Naast de richtlijn VDI 4707-1 is er nu de ISO 25745 die de normen van energiemetingen bij liften, roltrappen en rolpaden beschrijft. In deel 2 van de serie ‘ISO 25745 onder de loep’ gaan we in op: Hoe past Liftinstituut deze norm toe bij energiemetingen? En waarom levert de eerste meting niet altijd het gewenste resultaat op?
Als onafhankelijke partij heeft Liftinstituut sinds 2009 veel energiemetingen bij liften, roltrappen en rolpaden verricht en EPC-certificaten afgegeven. Willem Kasteleijn, productmanager liften, merkt dat het meten van het energieverbruik van roltrappen en rolpaden ook in opkomst is. “We hebben veel ervaring in het meten van het energieverbruik en het vaststellen van energielabels, conform EN-ISO 25745.” Voorbeelden van metingen bij roltrappen zijn de energiemetingen van de roltrappen bij de Noord-Zuidlijn in Amsterdam.

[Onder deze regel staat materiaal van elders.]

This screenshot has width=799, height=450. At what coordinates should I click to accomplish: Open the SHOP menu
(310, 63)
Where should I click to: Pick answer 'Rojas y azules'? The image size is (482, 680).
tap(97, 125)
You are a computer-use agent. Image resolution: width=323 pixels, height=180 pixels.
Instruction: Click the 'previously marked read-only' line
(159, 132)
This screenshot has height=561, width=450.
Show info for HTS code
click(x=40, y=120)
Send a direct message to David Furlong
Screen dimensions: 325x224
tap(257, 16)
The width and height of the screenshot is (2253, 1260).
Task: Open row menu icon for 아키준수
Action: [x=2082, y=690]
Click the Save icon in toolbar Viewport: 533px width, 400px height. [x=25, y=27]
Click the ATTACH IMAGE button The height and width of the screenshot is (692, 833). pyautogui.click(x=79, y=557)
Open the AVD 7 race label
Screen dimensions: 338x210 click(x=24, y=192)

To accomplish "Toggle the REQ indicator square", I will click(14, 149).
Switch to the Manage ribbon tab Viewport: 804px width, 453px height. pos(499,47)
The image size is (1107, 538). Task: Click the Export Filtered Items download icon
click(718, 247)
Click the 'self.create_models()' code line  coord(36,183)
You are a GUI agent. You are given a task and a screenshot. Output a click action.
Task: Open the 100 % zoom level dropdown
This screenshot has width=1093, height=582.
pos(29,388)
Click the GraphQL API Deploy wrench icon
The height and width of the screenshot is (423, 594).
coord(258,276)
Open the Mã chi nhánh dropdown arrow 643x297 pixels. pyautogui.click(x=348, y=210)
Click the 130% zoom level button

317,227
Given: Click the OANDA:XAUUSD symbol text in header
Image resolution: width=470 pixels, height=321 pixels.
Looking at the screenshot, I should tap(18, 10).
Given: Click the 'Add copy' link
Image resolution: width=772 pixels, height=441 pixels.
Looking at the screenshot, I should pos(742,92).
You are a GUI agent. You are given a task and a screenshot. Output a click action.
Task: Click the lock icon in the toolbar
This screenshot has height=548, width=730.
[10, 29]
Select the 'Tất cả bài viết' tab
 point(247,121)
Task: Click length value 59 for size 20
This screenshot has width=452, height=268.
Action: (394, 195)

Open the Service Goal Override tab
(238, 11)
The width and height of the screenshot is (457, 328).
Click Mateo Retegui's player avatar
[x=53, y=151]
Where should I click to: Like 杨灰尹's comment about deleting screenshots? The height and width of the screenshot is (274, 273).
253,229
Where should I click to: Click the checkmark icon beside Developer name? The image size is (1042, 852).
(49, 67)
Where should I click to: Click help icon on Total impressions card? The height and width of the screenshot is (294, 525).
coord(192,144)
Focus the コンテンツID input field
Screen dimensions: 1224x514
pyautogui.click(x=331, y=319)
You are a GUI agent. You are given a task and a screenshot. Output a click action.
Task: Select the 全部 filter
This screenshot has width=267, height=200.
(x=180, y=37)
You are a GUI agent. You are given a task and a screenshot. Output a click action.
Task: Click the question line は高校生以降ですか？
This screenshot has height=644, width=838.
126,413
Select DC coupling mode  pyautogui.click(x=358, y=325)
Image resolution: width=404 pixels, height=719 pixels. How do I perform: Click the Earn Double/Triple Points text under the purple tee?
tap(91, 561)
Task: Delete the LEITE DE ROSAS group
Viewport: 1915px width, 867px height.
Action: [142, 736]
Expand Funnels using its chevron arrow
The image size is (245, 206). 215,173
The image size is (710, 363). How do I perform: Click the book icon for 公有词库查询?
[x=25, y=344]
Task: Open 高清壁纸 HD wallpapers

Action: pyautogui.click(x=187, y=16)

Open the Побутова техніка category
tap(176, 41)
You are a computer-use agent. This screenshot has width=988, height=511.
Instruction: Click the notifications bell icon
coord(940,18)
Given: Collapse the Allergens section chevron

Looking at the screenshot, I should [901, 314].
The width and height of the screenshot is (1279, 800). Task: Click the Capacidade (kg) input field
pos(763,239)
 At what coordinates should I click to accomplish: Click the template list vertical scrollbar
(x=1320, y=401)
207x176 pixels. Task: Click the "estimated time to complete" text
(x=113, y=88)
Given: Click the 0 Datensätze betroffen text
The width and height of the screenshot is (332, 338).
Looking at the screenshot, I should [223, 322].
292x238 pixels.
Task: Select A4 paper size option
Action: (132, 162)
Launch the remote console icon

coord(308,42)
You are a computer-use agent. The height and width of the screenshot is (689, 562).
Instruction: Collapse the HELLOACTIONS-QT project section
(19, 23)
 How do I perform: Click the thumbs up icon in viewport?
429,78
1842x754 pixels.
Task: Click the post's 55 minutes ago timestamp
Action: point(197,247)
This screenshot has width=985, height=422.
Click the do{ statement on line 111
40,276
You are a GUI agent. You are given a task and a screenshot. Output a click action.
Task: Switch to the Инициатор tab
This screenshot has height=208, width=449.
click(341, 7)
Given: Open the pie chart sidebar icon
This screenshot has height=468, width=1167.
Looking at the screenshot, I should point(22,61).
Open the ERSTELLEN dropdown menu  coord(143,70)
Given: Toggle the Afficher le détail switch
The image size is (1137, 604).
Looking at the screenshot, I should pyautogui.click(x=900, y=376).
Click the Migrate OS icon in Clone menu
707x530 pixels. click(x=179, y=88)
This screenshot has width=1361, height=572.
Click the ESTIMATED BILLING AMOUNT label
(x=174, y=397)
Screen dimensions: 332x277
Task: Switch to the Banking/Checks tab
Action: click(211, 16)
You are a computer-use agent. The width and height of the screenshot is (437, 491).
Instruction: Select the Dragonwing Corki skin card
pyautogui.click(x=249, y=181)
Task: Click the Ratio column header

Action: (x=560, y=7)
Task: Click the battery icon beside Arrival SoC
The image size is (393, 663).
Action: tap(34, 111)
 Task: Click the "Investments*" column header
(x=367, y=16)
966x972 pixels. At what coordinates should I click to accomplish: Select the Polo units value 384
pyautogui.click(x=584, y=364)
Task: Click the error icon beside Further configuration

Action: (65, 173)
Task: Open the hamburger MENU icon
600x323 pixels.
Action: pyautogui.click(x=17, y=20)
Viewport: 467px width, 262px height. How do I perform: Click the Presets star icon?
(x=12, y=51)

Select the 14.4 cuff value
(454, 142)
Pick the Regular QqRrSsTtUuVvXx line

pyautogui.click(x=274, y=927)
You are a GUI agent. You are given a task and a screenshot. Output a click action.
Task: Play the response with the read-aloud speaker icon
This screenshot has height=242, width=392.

Wat wordt er gemeten bij energiemetingen?
- Energiemetingen voor liften
- Bij liften meten we het energieverbruik na 5 minuten stilstand en vervolgens bij een rit opwaarts, het openen en sluiten van de deuren, en een rit neerwaarts.
- Bij de EN-ISO 25745-2 meten we aanvullend ook het stand-byvermogen na 30 minuten stilstand van een lift. Met deze aanvullende meting krijgen we een beter zicht op het effect van langdurige stilstand op het energieverbruik. Daarbij geven we de installatie 30 minuten de gelegenheid om in de zuinigste stand-bystand te schakelen.
- De EN-ISO 25745-2 beschrijft ook een 24-uurs meetmethode die een realistisch beeld geeft specifiek voor liften met een energieopslagsysteem (accu).
- Energiemetingen bij roltrappen en rolpaden
- Bij bestaande roltrappen en rolpaden gaat de meting uit van de nullast: de installatie is op dat moment ‘leeg’ en wordt niet gebruikt. Wel is een voorwaarde dat de installatie vóór de meting minimaal een half uur heeft ‘warmgedraaid’.
- Bij nieuwe roltrappen geldt aanvullend een minimale gebruiksduur van duizend uur voorafgaand aan de meting.
- De meetwaarden bij roltrappen en rolpaden koppelen we aan de eigenschappen van deze installaties, zoals de hellingshoek, de breedte van de treden en de opvoerhoogte. Vervolgens vergelijken we deze referentiewaarden met het gemeten verbruik wat het uiteindelijke energielabel bepaalt.
Optimalisatie vaak nodig na eerste meting
Kasteleijn: “In veel gevallen geeft de eerste meting nog niet het gewenste resultaat. Vaak heeft dit te maken met de specifieke installatie-instellingen die nog niet optimaal zijn. Omdat we realtime meten, kan de installateur direct de instellingen optimaliseren om het optimale energieverbruik en een beter energielabel te bereiken.”